(Records from a pointing dataset)

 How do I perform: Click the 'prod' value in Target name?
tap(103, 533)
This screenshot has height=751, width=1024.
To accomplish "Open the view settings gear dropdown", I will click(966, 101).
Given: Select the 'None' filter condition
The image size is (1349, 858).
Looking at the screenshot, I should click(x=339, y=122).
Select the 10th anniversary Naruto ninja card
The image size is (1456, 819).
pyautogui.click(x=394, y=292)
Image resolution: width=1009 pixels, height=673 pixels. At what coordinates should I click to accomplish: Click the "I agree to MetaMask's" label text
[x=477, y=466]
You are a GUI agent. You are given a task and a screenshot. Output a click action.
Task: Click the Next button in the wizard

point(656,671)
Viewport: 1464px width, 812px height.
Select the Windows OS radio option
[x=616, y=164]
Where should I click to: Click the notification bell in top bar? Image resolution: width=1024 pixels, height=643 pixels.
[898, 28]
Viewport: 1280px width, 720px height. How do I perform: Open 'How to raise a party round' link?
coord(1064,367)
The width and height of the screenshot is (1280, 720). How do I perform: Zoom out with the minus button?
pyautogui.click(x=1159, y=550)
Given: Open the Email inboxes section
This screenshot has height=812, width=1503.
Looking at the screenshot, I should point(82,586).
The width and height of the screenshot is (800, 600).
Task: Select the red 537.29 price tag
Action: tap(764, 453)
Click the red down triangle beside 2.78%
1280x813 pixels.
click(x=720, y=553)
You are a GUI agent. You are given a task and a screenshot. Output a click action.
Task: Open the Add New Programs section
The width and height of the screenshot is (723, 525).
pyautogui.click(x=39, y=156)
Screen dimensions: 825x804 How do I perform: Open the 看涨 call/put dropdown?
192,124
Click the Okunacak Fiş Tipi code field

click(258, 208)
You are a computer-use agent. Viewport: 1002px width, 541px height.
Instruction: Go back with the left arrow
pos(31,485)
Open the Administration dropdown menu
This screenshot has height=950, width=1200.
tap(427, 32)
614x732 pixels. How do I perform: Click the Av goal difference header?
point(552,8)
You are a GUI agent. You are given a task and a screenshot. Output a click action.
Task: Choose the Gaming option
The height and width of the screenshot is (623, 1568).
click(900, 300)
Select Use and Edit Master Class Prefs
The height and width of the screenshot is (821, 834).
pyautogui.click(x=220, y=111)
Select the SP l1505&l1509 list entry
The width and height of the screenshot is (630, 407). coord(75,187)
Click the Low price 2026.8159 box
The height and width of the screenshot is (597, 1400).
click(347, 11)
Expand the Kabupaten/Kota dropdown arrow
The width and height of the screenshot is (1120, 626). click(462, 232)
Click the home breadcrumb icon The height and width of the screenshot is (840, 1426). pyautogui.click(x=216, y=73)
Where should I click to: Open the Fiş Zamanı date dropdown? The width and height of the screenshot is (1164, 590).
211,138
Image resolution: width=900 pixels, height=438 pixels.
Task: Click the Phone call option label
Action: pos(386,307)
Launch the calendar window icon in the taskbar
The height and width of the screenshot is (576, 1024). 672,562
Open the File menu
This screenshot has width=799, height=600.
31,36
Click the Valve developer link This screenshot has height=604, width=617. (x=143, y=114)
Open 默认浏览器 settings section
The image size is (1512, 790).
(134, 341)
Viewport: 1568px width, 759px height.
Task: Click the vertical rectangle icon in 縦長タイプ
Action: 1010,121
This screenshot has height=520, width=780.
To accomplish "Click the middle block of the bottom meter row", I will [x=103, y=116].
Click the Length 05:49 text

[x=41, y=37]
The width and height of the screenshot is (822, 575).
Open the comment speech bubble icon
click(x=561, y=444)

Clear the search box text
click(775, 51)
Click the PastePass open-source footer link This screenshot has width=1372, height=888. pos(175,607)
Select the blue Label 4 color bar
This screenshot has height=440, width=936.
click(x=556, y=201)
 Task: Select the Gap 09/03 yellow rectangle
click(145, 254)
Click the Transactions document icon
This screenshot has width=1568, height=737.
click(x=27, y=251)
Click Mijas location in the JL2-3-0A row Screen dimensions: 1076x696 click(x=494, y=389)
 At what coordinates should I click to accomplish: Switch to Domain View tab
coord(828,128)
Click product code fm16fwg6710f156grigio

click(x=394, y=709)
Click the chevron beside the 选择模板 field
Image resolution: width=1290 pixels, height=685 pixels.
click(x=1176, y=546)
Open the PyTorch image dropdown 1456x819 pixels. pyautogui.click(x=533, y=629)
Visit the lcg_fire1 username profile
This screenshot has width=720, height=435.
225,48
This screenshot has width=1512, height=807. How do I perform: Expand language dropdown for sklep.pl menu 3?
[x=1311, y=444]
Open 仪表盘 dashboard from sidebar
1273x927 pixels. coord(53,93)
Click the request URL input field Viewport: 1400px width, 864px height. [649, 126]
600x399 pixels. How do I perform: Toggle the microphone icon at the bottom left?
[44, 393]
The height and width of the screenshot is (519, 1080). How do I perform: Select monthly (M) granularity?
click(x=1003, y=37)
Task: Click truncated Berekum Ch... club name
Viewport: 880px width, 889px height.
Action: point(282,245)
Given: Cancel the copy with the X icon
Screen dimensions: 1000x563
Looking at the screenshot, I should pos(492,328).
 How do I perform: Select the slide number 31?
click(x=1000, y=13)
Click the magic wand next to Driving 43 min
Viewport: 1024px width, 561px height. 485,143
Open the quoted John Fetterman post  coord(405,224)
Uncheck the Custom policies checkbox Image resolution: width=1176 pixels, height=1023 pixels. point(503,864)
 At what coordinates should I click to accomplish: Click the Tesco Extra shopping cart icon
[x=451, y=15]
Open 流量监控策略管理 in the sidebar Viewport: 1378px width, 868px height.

:: STATED GOAL ::
Switch every "How do I perform" in the material to "How can I carry out", and keep everything else unchanged.

:: FULL RESPONSE ::
 How can I carry out: Click the 'prod' value in Target name?
tap(103, 533)
This screenshot has height=751, width=1024.
To accomplish "Open the view settings gear dropdown", I will click(966, 101).
Given: Select the 'None' filter condition
The image size is (1349, 858).
Looking at the screenshot, I should click(x=339, y=122).
Select the 10th anniversary Naruto ninja card
The image size is (1456, 819).
pyautogui.click(x=394, y=292)
Image resolution: width=1009 pixels, height=673 pixels. At what coordinates should I click to accomplish: Click the "I agree to MetaMask's" label text
[x=477, y=466]
You are a GUI agent. You are given a task and a screenshot. Output a click action.
Task: Click the Next button in the wizard

point(656,671)
Viewport: 1464px width, 812px height.
Select the Windows OS radio option
[x=616, y=164]
Where should I click to: Click the notification bell in top bar? Image resolution: width=1024 pixels, height=643 pixels.
[898, 28]
Viewport: 1280px width, 720px height. How can I carry out: Open 'How to raise a party round' link?
coord(1064,367)
The width and height of the screenshot is (1280, 720). How can I carry out: Zoom out with the minus button?
pyautogui.click(x=1159, y=550)
Given: Open the Email inboxes section
This screenshot has height=812, width=1503.
Looking at the screenshot, I should point(82,586).
The width and height of the screenshot is (800, 600).
Task: Select the red 537.29 price tag
Action: tap(764, 453)
Click the red down triangle beside 2.78%
1280x813 pixels.
click(x=720, y=553)
You are a GUI agent. You are given a task and a screenshot. Output a click action.
Task: Open the Add New Programs section
The width and height of the screenshot is (723, 525).
pyautogui.click(x=39, y=156)
Screen dimensions: 825x804 How can I carry out: Open the 看涨 call/put dropdown?
192,124
Click the Okunacak Fiş Tipi code field

click(258, 208)
You are a computer-use agent. Viewport: 1002px width, 541px height.
Instruction: Go back with the left arrow
pos(31,485)
Open the Administration dropdown menu
This screenshot has height=950, width=1200.
tap(427, 32)
614x732 pixels. How can I carry out: Click the Av goal difference header?
point(552,8)
You are a GUI agent. You are given a task and a screenshot. Output a click action.
Task: Choose the Gaming option
The height and width of the screenshot is (623, 1568).
click(900, 300)
Select Use and Edit Master Class Prefs
The height and width of the screenshot is (821, 834).
pyautogui.click(x=220, y=111)
Select the SP l1505&l1509 list entry
The width and height of the screenshot is (630, 407). coord(75,187)
Click the Low price 2026.8159 box
The height and width of the screenshot is (597, 1400).
click(347, 11)
Expand the Kabupaten/Kota dropdown arrow
The width and height of the screenshot is (1120, 626). click(462, 232)
Click the home breadcrumb icon The height and width of the screenshot is (840, 1426). pyautogui.click(x=216, y=73)
Where should I click to: Open the Fiş Zamanı date dropdown? The width and height of the screenshot is (1164, 590).
211,138
Image resolution: width=900 pixels, height=438 pixels.
Task: Click the Phone call option label
Action: pos(386,307)
Launch the calendar window icon in the taskbar
The height and width of the screenshot is (576, 1024). 672,562
Open the File menu
This screenshot has width=799, height=600.
31,36
Click the Valve developer link This screenshot has height=604, width=617. (x=143, y=114)
Open 默认浏览器 settings section
The image size is (1512, 790).
(134, 341)
Viewport: 1568px width, 759px height.
Task: Click the vertical rectangle icon in 縦長タイプ
Action: 1010,121
This screenshot has height=520, width=780.
To accomplish "Click the middle block of the bottom meter row", I will [x=103, y=116].
Click the Length 05:49 text

[x=41, y=37]
The width and height of the screenshot is (822, 575).
Open the comment speech bubble icon
click(x=561, y=444)

Clear the search box text
click(775, 51)
Click the PastePass open-source footer link This screenshot has width=1372, height=888. pos(175,607)
Select the blue Label 4 color bar
This screenshot has height=440, width=936.
click(x=556, y=201)
 Task: Select the Gap 09/03 yellow rectangle
click(145, 254)
Click the Transactions document icon
This screenshot has width=1568, height=737.
click(x=27, y=251)
Click Mijas location in the JL2-3-0A row Screen dimensions: 1076x696 click(x=494, y=389)
 At what coordinates should I click to accomplish: Switch to Domain View tab
coord(828,128)
Click product code fm16fwg6710f156grigio

click(x=394, y=709)
Click the chevron beside the 选择模板 field
Image resolution: width=1290 pixels, height=685 pixels.
click(x=1176, y=546)
Open the PyTorch image dropdown 1456x819 pixels. pyautogui.click(x=533, y=629)
Visit the lcg_fire1 username profile
This screenshot has width=720, height=435.
225,48
This screenshot has width=1512, height=807. How can I carry out: Expand language dropdown for sklep.pl menu 3?
[x=1311, y=444]
Open 仪表盘 dashboard from sidebar
1273x927 pixels. coord(53,93)
Click the request URL input field Viewport: 1400px width, 864px height. [649, 126]
600x399 pixels. How can I carry out: Toggle the microphone icon at the bottom left?
[44, 393]
The height and width of the screenshot is (519, 1080). How can I carry out: Select monthly (M) granularity?
click(x=1003, y=37)
Task: Click truncated Berekum Ch... club name
Viewport: 880px width, 889px height.
Action: point(282,245)
Given: Cancel the copy with the X icon
Screen dimensions: 1000x563
Looking at the screenshot, I should pos(492,328).
 How can I carry out: Select the slide number 31?
click(x=1000, y=13)
Click the magic wand next to Driving 43 min
Viewport: 1024px width, 561px height. 485,143
Open the quoted John Fetterman post  coord(405,224)
Uncheck the Custom policies checkbox Image resolution: width=1176 pixels, height=1023 pixels. point(503,864)
 At what coordinates should I click to accomplish: Click the Tesco Extra shopping cart icon
[x=451, y=15]
Open 流量监控策略管理 in the sidebar Viewport: 1378px width, 868px height.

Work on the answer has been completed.